USDC, USDt stablecoins are ‘store of value’ in Latin America — Bitso
According to a recent report from Bitso, stablecoin adoption in Latin America is on the rise, with users increasingly turning to Circle’s USDC and Tether’s USDT for financial reliability. The third edition of the Latin America Crypto Landscape report indicates that stablecoins accounted for 39% of total purchases on Bitso in 2024, marking a 9% increase from the previous year.
The macroeconomic landscape in Latin America, characterized by high inflation and currency devaluation, has been a significant factor driving this shift toward cryptocurrencies, particularly stablecoins, which serve as a reliable store of value. This trend demonstrates a growing preference for digital currencies amid challenging economic conditions.
While stablecoin transactions surged, Bitcoin’s trading volume experienced a notable decline, dropping to 22% in 2024 from 38% in the latter half of 2023. This decline reflects a shift in user strategy towards a “hodl” approach — buying and holding Bitcoin for long-term value appreciation. This trend coincided with a significant bull market, during which Bitcoin prices soared past $100,000 for the first time in history in December 2024.

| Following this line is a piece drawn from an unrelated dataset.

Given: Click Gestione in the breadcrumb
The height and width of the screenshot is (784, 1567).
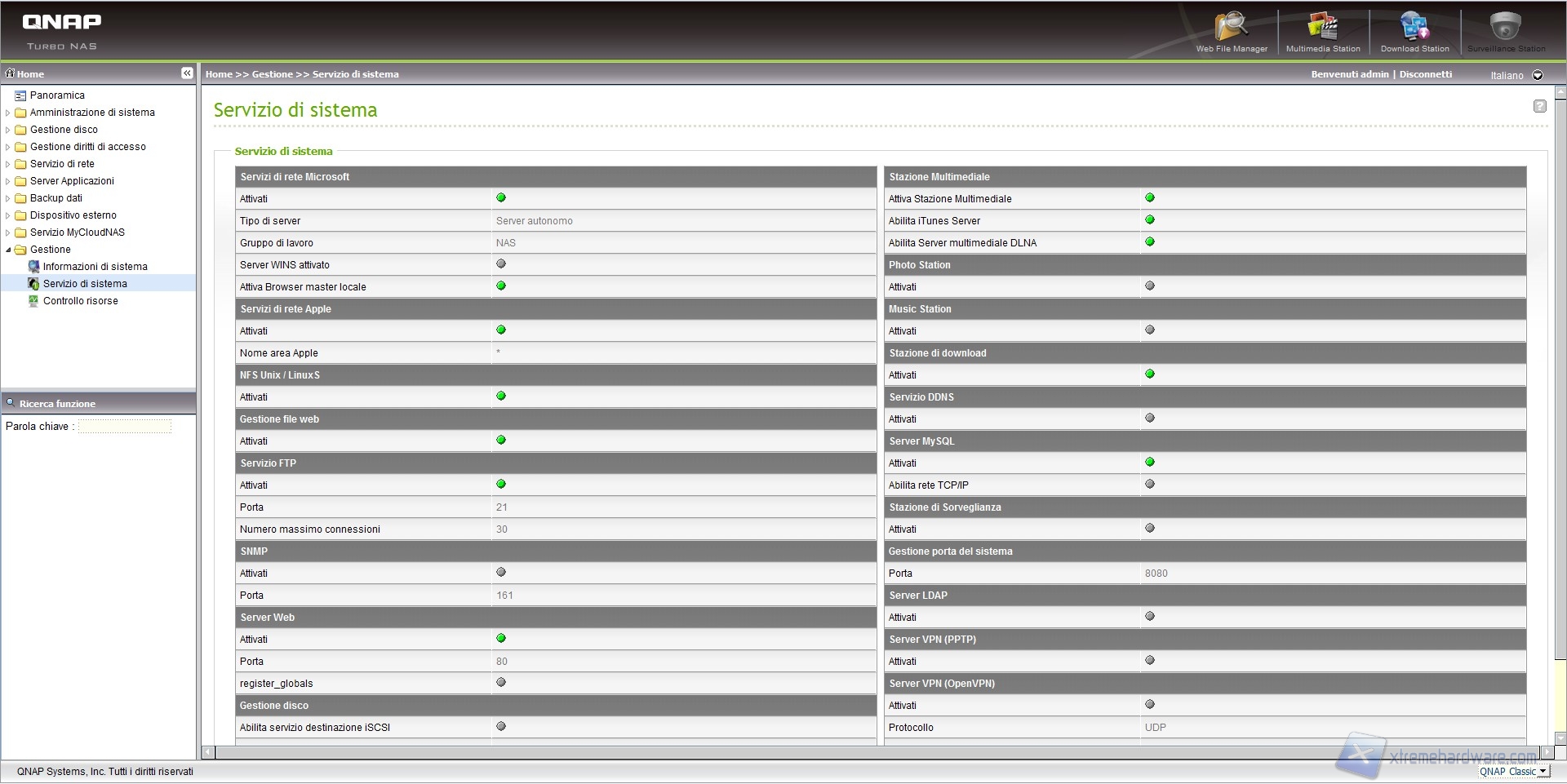Looking at the screenshot, I should click(272, 74).
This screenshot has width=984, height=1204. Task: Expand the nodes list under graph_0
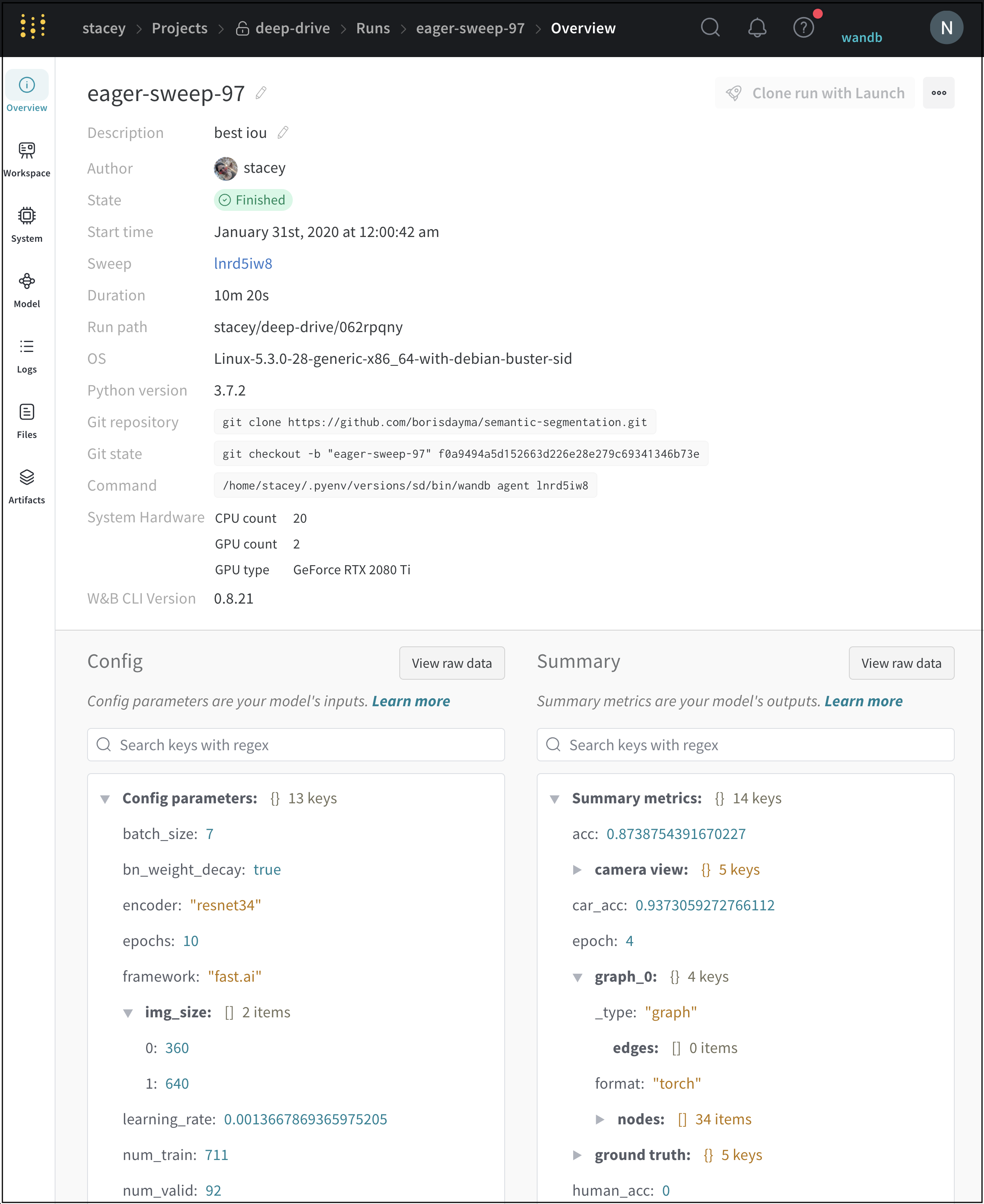(x=601, y=1119)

As user interest in holding Bitcoin grew, the purchasing activity increasingly shifted towards stablecoins. USDC emerged as the leading stablecoin, constituting 24% of total purchases, while USDT accounted for 15%. This strategic pivot underscores a preference for stability over the previous volatility associated with Bitcoin trading.
Regionally, Argentina stands out as a significant market for USDt, boasting a staggering 50% of all crypto purchases in the country in 2024. This preference stems from Argentina’s battle with inflation rates exceeding 100%, driving residents to digital assets as safer alternatives for their financial activities. Meanwhile, USDC accounted for an additional 22% of purchases in Argentina.
In contrast, Bitcoin remains a preferred option among users in Brazil and Mexico, where it represents 22% and 25% of purchases, respectively. In Argentina, however, Bitcoin only made up 8% of total purchases, the lowest share among the countries analyzed in the report.
This data emphasizes the transformative impact of stablecoins in the region, particularly in areas grappling with economic instability. As cryptocurrencies continue to evolve, the landscape in Latin America is likely to witness more users seeking out assets that provide financial stability in uncertain times.